After being diagnosed with PTSD five years ago Kevin has since made a full recovery. He has spent the last few years coming to terms with his traumatic past and now works in prison fellowship.

He became a Born Again Christian in 2003 and this has helped him forgive those who murdered his friends.

Londonderry-born, Sydney Trotter’s father worked for the RUC in Rosemount. The family lived in Belmont before moving to Enniskillen back in 1966.

Fittingly, Sydney is no stranger to performing although he admits to having been initially hesitant about getting involved with the ‘Release’ project.

As a pupil at Enniskillen High School he’d always been involved in school shows and the like.

“I’d always been interested in the arts even back in Enniskillen, I’d always been involved in the pantomime,” he said.

It was partly under the stewardship of former Enniskillen High principal Ronnie Hill that Sydney’s love of the arts was nurtured. Ronnie died in 2000, 13 years after slipping into a coma following the Remembrance Day bombing. He was one of a number of people Sydney knew that had been killed or injured in the IRA attack.

“We’d left by the time of the Enniskillen Bomb but my former headmaster was killed and we knew people but I was up in Belfast at the time.”

It was in Belfast that Sydney joined the UDA.

“I got involved with the UDA after a friend of mine was lifted for murder,” he said. “I started raising money for prisoners and their families but it soon became illegal.”

Effectively he became a UDA bagman extorting protection money from building sites.

“Constructions sites and things like that and it spiralled from there,” he told the Sentinel.

He was jailed in 1987 for six years and thus fits the bill of the ‘Release’ project perfectly.

“In 1993 when I was released I got involved in the Community Arts forum and became an arts coordinator for about three years,” he said.

“It was Maureen Hetherington (of the Holywell Trust) who suggested Teya should speak to me.

“After the conversation I must admit I was little bit hesitant but it’s been a very good experience and I’m glad to have been part of it.”

Adrian Duplock was a young squaddie back in 1987 when he was deployed to Grosvenor in Enniskillen on his first tour with the Royal Signals.

During subsequent deployments he found himself in Belfast in 1990; in Bessbrook in South Armagh in 1997/98 at the time of the Omagh bomb; and in Ebrington between 1999 and 2003 towards the end of Operation Banner.

He was just 19 when his unit was tasked to the scene of the Enniskillen bomb in November 1987.

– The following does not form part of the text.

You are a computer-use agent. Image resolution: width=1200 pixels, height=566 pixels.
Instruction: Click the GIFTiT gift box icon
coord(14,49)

“There was mass confusion,” he said. “There was an incredible amount of human noise with people screaming and shouting.”

It was a baptism of fire for the London born soldier who had joined the army aged just 16.

A lifelong soldier Adrian went to complete numerous tours in Northern Ireland, Iraq and Afghanistan.

“I was back in 1990 in Belfast with the Scots Guards and in 1997/98 was in South Armagh at the time of the Omagh bomb, which was a very deflating experience,” he said.

Despite the demoralising effect of Omagh, Adrian said that during a subsequent deployment to Londonderry, it was noticeable how things had progressed.

“From 1999 to 2003 I was based at Ebrington and it was a good bit better. Compared to what it was like back in 1987 when I first came here.

“There were hardly any vehicle check points. Things were becoming normal,” he said.

Like Sydney he sees the ‘Release’ project as extremely worthwhile - a cathartic and humanising experience for everyone involved.

He said that speaking to people like Vincent Coyle, he began to get an insight into the roots of the Troubles, beyond 1969, where his own knowledge had previously abruptly stopped.

It’s been an educational experience, he told the paper, which has allowed everyone to see things from another mans’ perspective.

“It’s a good project and brings people together and allows them to see the human beings behind the labels and the uniforms,” he said.

With original music by internationally acclaimed Brian Irvine and Film by Declan Keeney, ‘Release’ premiers at the Playhouse on Thursday, October 25 and will perform another 11 shows at venues throughout Northern Ireland and the Border Counties.